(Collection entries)

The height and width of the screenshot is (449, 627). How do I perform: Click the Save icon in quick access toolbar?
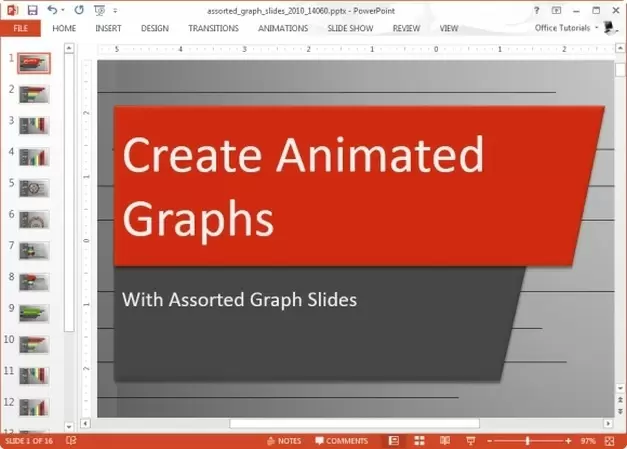(33, 10)
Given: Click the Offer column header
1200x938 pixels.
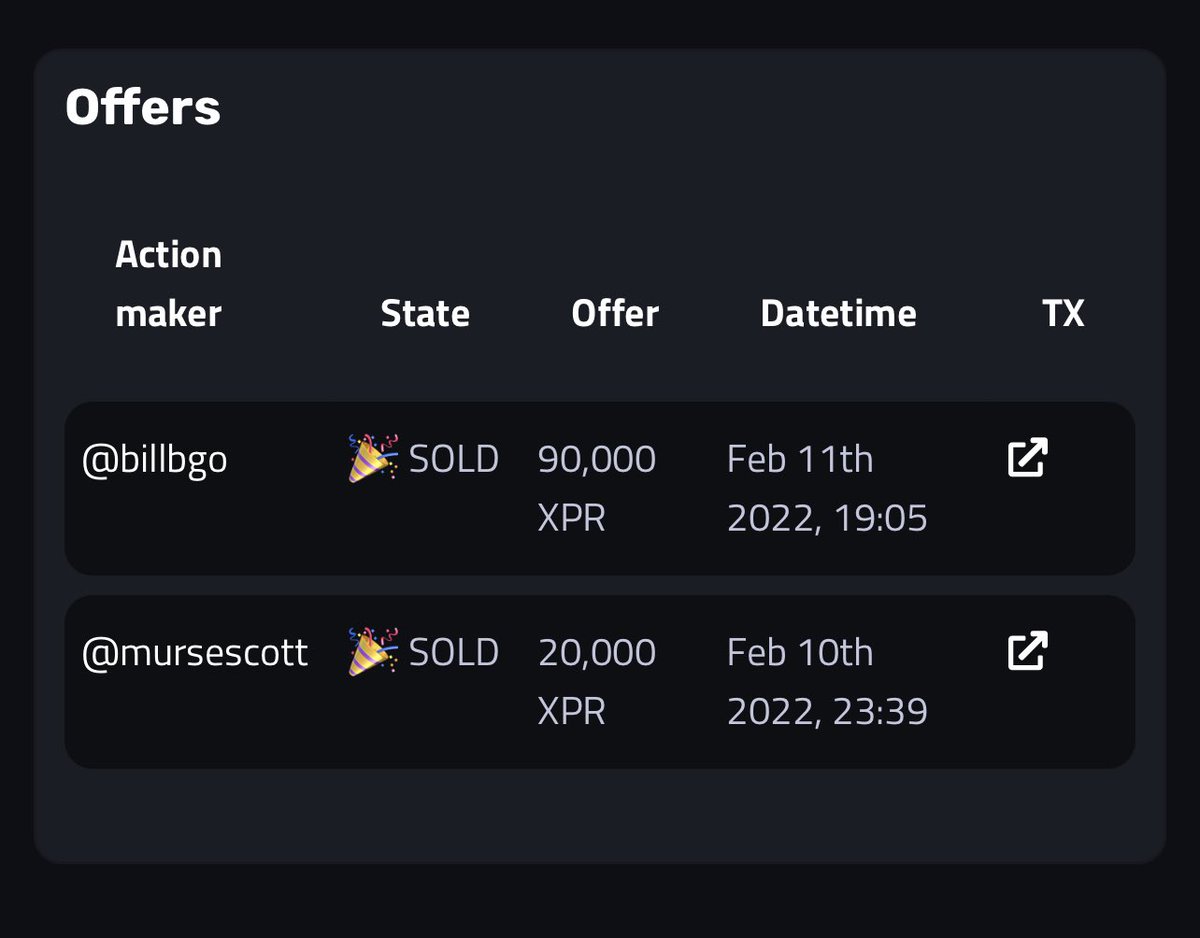Looking at the screenshot, I should [615, 314].
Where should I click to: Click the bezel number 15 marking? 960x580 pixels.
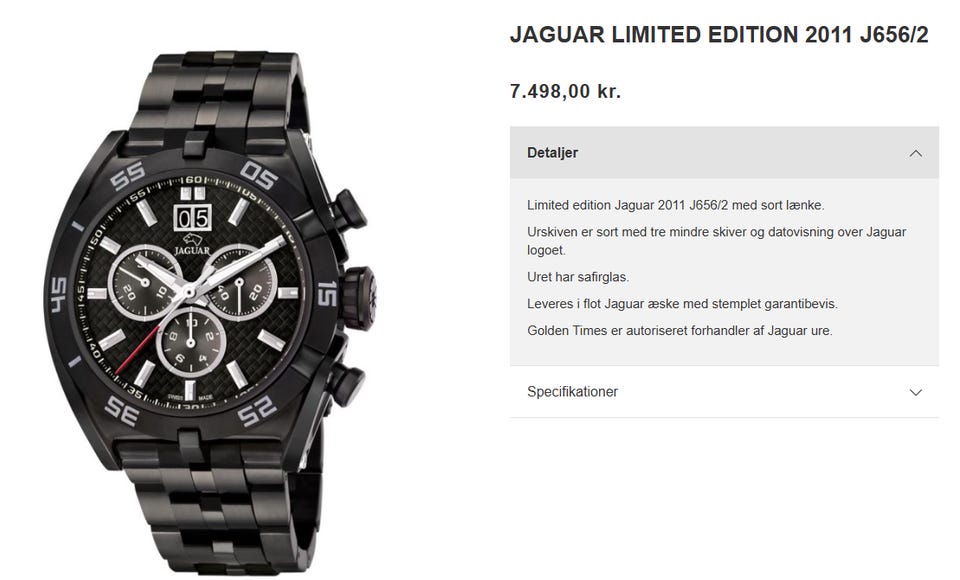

• WHAT YOU NEED TO DO:
Every record is to be restated word for word, with the pictures left out.

• SOLUTION:
The height and width of the screenshot is (449, 627). How do I perform: Click the Save icon in quick access toolbar?
(33, 10)
Given: Click the Offer column header
1200x938 pixels.
Looking at the screenshot, I should [615, 314].
Where should I click to: Click the bezel number 15 marking? 960x580 pixels.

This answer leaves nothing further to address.